The porous substrates prepared from colloidal templating can be applied to conventional photolithographic processes prior to silanization. A conventional photoresist (S1818, positive tone resist) is spincoated (4000 rm, 60 s) on the unsilanized inverse monolayer substrate. Illumination with UV light following the recipe of the photoresist manufacturer (Shipley Company, Marlborough, Mass.) with a irradiation dose of 200 mJ/cm2 followed by development of the structures (Developer MF319, 60 s). The substrate, consisting of areas covered by photoresist and free areas is plasma treated for 5 min and then fluorosilanized similar to non-patterned substrates. After silanization, the resist is washed off the substrate (Remover PG 1165). Application of lubricant then produces patterned SLIPS surfaces as the conditions for stable SLIPS state is only fulfilled in the fluorosilane-functionalized surface regions. Such structures can be patterned for preparation of a patterned SLIPS surface. For example, as shown in FIG. 15, an inverse monolayer substrate (1) can be coated with photoresist (2), irradiated and developed to create the desired surface pattern (3). Vapor-phase silanization can be applied to create fluorinated surface functionalities at the exposed surface regions (4); the protected surface regions can remain unfunctionalized after removal of the photoresist (5). Due to its low surface energy, addition of lubricating liquid can first create a homogeneous liquid film on the surface (6). Then, addition of a second repellent liquid (7) can lead to a selective replacement of the lubricating liquid at the unfunctionalized surface areas (8).

The uniformity and low height of the surface structures enables the application of conventional photolithographic processes to prepare locally confined patterned SLIPS regions (see FIG. 15). The process is based on the creation of surface functionality patterns. The lubricating liquid is only locked-in firmly in areas with matching surface chemistry, while it will be replaced by a second liquid in areas with different surface chemistry. However, due to its low surface energy, addition of the lubricating liquid leads to a homogeneous lubricating liquid film covering the entire coating. Upon the addition of a second liquid, a metastable state can be created in which the lubricating liquid layer is not immediately disrupted by the liquid (see state 6 in FIG. 15). Eventually, the energetically most favorable state is reached as the liquid displaces the lubricating liquid layer in non-functionalized surface regions. Stable SLIPS surface regions defined by the fluorinated surface chemistry remain wetted by the lubricating liquid only without being displaced by the applied test liquid to be repelled. The superior performance of the SLIPS-based approach to create patterns of liquids on solid substrates is shown in FIG. 16. As shown, several test liquids are successfully confined to designated surface regions based on matching surface chemistry.

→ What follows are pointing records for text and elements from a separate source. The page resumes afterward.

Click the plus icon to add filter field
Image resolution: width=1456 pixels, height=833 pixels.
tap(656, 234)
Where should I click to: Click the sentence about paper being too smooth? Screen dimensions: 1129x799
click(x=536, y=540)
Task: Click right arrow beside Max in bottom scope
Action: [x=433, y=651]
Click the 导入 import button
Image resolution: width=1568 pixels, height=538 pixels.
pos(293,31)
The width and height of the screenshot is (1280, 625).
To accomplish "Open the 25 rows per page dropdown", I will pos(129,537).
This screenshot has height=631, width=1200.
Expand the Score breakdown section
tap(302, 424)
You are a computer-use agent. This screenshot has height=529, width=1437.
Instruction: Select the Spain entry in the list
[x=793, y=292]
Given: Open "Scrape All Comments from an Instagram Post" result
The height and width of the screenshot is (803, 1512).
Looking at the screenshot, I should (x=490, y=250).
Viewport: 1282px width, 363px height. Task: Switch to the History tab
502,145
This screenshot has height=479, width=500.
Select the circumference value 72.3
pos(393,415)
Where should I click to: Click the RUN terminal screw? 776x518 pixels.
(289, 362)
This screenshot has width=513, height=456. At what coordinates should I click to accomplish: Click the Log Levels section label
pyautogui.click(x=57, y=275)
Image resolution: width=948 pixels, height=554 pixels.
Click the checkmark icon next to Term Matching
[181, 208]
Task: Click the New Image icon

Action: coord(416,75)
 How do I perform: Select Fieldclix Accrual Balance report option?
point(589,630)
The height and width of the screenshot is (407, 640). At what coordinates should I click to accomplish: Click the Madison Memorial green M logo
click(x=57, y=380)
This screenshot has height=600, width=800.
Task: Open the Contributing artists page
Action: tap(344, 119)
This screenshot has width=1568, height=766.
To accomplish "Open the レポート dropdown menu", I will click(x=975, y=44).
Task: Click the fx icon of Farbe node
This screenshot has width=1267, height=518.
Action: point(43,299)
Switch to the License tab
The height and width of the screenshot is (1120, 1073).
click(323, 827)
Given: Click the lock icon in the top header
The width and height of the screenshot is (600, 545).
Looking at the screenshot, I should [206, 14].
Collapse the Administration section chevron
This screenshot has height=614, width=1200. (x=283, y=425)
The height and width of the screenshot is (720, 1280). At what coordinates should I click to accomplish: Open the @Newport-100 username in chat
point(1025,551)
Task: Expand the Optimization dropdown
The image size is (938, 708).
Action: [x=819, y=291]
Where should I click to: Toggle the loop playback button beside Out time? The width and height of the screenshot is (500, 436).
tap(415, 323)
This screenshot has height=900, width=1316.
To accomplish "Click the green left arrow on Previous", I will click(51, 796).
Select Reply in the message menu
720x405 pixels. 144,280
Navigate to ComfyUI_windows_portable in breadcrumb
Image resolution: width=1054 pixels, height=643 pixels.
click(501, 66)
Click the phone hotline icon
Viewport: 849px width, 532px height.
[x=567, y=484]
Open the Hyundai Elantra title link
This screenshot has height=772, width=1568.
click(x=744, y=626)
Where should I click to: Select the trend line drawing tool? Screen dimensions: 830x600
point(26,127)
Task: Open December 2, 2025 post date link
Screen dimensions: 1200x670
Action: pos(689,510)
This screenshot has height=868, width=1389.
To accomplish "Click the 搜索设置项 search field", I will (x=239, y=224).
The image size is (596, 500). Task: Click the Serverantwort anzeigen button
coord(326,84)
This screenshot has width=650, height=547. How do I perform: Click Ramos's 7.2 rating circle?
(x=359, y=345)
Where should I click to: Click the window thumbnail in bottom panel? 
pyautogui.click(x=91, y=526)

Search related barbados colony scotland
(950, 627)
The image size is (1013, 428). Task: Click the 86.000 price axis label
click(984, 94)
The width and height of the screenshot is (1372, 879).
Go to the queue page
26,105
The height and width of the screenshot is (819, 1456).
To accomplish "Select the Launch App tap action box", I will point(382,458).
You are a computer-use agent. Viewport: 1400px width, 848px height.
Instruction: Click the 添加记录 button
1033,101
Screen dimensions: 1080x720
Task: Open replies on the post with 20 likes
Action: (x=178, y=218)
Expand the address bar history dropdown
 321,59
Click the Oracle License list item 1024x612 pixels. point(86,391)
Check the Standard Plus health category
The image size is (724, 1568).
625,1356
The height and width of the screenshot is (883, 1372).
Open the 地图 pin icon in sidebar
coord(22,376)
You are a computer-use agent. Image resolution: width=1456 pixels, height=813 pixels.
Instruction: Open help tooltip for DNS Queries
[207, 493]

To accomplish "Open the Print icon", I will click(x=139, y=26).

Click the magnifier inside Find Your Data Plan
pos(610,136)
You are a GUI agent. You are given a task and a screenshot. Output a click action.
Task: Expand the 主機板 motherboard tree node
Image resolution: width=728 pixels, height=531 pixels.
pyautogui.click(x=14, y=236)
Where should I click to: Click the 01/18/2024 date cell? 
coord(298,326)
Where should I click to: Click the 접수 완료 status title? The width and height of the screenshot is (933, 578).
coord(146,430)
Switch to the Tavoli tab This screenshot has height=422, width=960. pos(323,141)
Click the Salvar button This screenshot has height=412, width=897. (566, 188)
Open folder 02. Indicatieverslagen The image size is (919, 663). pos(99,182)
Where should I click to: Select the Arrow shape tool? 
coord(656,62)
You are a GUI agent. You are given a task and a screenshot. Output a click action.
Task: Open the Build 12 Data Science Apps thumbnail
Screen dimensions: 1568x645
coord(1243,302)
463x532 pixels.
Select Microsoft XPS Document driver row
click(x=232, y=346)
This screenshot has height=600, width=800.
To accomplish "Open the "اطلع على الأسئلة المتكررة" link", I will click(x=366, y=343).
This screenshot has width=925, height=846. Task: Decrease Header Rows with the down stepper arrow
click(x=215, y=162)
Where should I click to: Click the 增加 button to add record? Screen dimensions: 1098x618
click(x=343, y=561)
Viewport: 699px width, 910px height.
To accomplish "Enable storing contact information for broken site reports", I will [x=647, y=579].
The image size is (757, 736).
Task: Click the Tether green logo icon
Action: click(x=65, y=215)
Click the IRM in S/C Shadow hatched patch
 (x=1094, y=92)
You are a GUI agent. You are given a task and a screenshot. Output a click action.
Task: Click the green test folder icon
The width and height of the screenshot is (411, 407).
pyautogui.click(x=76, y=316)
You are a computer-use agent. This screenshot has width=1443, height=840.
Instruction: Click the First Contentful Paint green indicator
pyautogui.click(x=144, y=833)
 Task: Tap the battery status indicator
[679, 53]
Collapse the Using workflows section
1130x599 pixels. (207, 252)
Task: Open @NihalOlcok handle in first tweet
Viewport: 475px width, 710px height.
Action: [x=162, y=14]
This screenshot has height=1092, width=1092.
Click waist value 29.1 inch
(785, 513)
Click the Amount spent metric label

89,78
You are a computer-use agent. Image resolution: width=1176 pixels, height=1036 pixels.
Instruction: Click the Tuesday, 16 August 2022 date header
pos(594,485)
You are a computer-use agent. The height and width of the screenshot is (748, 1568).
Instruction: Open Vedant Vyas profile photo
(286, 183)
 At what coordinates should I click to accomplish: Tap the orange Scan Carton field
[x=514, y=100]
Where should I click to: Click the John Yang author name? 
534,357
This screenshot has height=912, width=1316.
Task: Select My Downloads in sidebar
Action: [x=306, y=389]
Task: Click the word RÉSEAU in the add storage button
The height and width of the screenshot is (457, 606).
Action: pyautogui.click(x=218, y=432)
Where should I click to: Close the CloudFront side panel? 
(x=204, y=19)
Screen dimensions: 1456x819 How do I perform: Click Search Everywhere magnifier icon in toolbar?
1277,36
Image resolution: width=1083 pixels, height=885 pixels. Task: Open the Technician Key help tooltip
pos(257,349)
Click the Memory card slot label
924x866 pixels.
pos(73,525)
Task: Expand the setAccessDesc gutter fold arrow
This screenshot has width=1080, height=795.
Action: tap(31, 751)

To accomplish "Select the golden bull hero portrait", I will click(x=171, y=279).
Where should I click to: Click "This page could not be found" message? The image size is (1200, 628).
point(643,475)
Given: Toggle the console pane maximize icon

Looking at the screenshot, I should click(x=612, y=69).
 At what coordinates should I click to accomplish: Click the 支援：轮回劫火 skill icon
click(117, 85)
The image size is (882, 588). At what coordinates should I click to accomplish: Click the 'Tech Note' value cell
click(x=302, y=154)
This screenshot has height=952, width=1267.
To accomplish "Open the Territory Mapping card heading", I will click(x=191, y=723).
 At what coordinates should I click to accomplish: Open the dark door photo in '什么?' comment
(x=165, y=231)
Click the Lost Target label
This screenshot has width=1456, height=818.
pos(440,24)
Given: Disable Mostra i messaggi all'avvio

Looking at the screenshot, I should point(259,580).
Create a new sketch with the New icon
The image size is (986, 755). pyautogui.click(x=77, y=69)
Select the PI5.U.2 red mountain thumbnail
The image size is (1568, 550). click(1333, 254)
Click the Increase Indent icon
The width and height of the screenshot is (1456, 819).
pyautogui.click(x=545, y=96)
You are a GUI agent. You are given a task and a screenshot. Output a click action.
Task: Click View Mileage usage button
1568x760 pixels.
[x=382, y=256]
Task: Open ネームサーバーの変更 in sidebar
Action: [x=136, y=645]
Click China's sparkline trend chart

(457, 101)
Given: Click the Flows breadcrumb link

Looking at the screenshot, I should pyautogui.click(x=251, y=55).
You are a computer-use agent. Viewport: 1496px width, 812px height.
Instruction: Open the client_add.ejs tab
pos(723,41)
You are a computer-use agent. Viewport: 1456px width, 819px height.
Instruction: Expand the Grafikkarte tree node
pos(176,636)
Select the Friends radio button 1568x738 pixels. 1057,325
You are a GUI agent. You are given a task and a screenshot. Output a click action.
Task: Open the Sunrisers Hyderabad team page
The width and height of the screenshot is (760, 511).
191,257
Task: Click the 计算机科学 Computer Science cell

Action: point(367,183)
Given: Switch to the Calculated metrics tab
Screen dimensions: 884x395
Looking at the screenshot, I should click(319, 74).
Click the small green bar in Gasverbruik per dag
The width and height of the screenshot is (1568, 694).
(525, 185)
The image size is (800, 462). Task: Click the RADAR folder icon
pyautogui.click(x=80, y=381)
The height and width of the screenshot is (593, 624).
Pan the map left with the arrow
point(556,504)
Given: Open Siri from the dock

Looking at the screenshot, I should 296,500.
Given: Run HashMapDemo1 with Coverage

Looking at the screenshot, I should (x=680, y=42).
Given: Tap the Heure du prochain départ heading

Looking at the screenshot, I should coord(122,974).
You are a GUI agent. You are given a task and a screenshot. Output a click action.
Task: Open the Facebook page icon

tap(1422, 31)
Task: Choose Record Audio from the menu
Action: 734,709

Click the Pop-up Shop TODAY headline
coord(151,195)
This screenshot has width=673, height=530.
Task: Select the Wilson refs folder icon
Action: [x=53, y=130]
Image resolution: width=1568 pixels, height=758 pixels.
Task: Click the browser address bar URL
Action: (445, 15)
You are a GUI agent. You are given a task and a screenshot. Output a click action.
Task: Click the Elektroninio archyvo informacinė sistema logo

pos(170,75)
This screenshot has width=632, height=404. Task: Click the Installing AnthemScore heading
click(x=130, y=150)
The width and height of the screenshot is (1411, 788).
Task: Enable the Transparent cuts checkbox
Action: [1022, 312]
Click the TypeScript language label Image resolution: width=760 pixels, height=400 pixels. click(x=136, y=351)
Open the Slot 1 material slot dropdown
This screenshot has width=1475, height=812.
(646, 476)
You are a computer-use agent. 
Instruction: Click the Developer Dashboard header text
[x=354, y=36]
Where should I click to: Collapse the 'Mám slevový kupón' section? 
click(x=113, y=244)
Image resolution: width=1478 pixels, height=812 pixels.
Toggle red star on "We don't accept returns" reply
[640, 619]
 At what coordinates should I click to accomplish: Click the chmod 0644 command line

Those skilled in the art would readily appreciate that all parameters and configurations described herein are meant to be exemplary and that actual parameters and configurations will depend upon the specific application for which the systems and methods of the present invention are used. Those skilled in the art will recognize, or be able to ascertain using no more than routine experimentation, many equivalents to the specific embodiments of the invention described herein. It is, therefore, to be understood that the foregoing embodiments are presented by way of example only and that the invention may be practiced otherwise than as specifically described. The present invention is directed to each individual feature, system, or method described herein. In addition, any combination of two or more such features, systems or methods, if such features, systems or methods are not mutually inconsistent, is included within the scope of the present invention.